(Reading passage)

# Air dampers



## C.DEPUTY (Aug 19, 2011)

How are ya'll doing? I'm new to this post but been reading for a while and you all seem to know a heck of a lot more than I do. I just built a new pit with a firebox that sets even with the grill. The pit is heavy and I have been using the door of the fire box to let the air flow in. Do any of you have a easy solution on the best way to add dampers to the box so I don't have to turn the pit into the wind all the time. I'm not a welder, but I can cut and stick ok. I guess I'm looking for direction on how to build an adjustible damper. Thanks


----------



## Delta Elite (May 28, 2011)

Here is an example of how I did one on an offset smoker build from a couple years ago.


----------



## Delta Elite (May 28, 2011)

I did an Finite Element Analysis and some hand calcs to determine proper ventilation on this one, though. Your requirements might be a little different.

I tested this one with Flir Thermal Imaging camera to make sure my design and concept panned out. Below is a photo as it was getting warmed up. You can see the temps (colors) remain pretty even across the grill surface.


----------



## C.DEPUTY (Aug 19, 2011)

(Data segment)

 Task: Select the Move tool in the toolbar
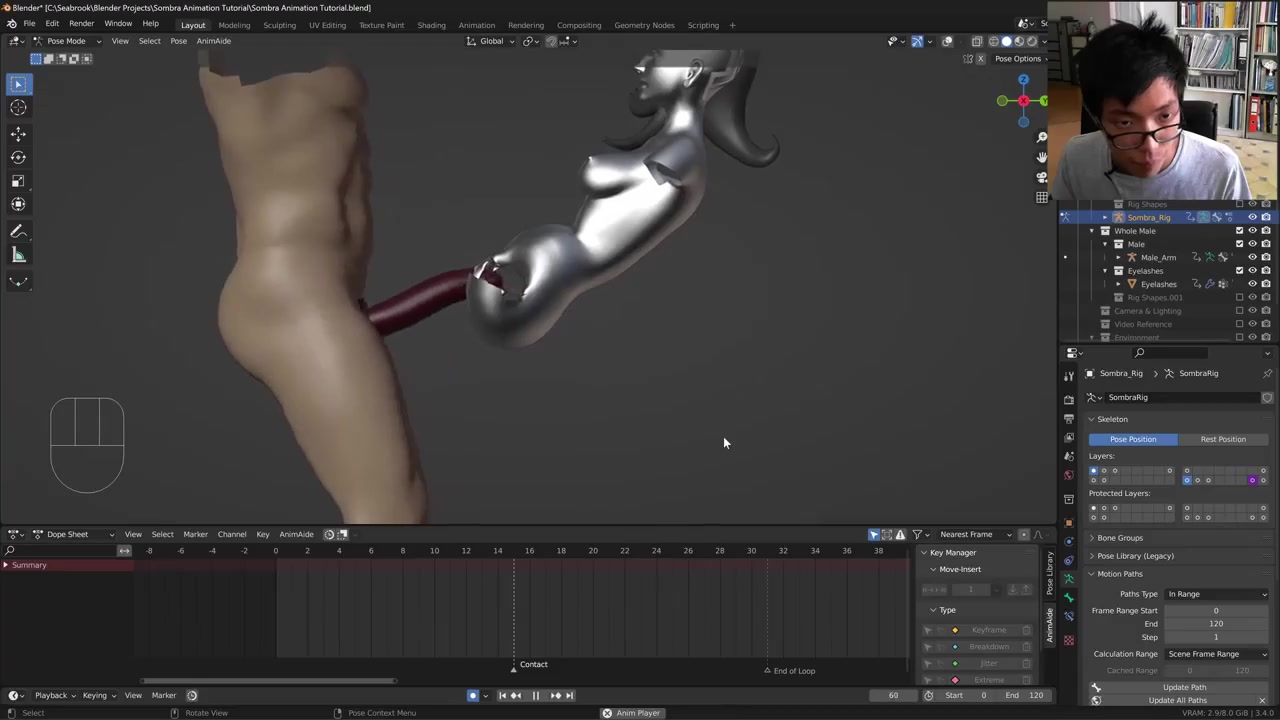pyautogui.click(x=18, y=133)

(Written task A)
In the air damper thread, swap "smoker" for "cooker" and give the passage again from "Here is an example" to "a little different.".
(Written task B)
In the air damper thread, what did Delta Elite use to test whether the design and concept worked?

(Written answer A)
Here is an example of how I did one on an offset cooker build from a couple years ago.


----------



## Delta Elite (May 28, 2011)

I did an Finite Element Analysis and some hand calcs to determine proper ventilation on this one, though. Your requirements might be a little different.

(Written answer B)
A Flir Thermal Imaging camera.